И у машины на приборной доске
Поблескивает карий огонек.

 

При том что за фантастическими допущениями Михайлик иногда вполне мерцают технофутурологические фантазии Федора Сваровского – и робот (?) Светлана Анатольевна Иванова становится обязана «жизнью книге волшебных сказок, загруженной в память первым разработчиком программы», и демоница с кошачьей головой, перепутавшая Гумилевых и промахнувшаяся континентом, встречается с Экспедицией в одной степи Внутренней Монголии, в 2116 году, как его определил компьютер.

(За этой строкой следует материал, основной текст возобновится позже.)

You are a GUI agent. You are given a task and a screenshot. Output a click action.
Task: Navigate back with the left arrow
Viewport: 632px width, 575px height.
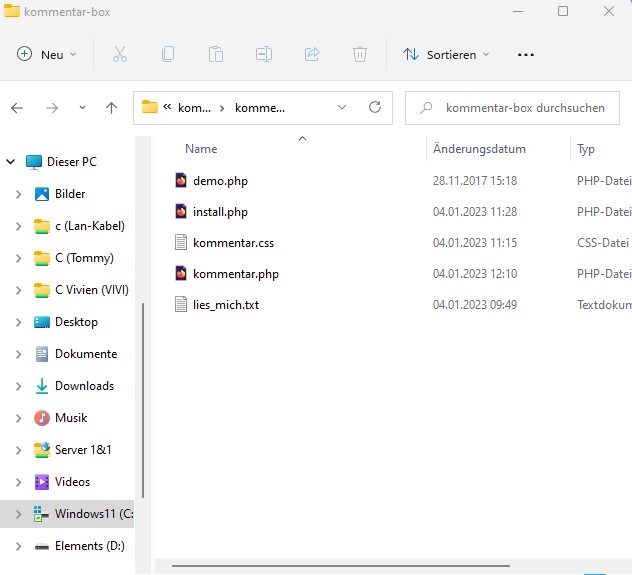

Время обескураженно сходит с ума, показывая то картины прошлого, то стремительно уносясь в будущее, – Экспедиция – то, что, некогда начавшись, никогда не закончится. Может быть, поэтому колонизация хаоса – дело беспросветно гиблое. Речь здесь даже не о том, как выстраивается мир тотального многообразия, а о самых странных и непредсказуемых реакциях внутри уже неотменимого общества существ и сущностей. И только сама книга с ее жесткой как бы поглавной структурой собирает воедино то, что в любой момент норовит расползтись, разлететься, мутировать, недопроявившись, исчезнуть.

 

 

____________

1 Галина М. Прививка романтизма // Знамя. 2009. № 2. URL: http://znamlit.ru/publication.php?id=3841.

2 Кукулин И. От Сваровского к Жуковскому и обратно: О том, как метод исследования конструирует литературный канон // Кукулин  И. Прорыв к невозможной связи. Статьи о русской поэзии. Екатеринбург–Москва: Кабинетный ученый, 2019. С. 603–610.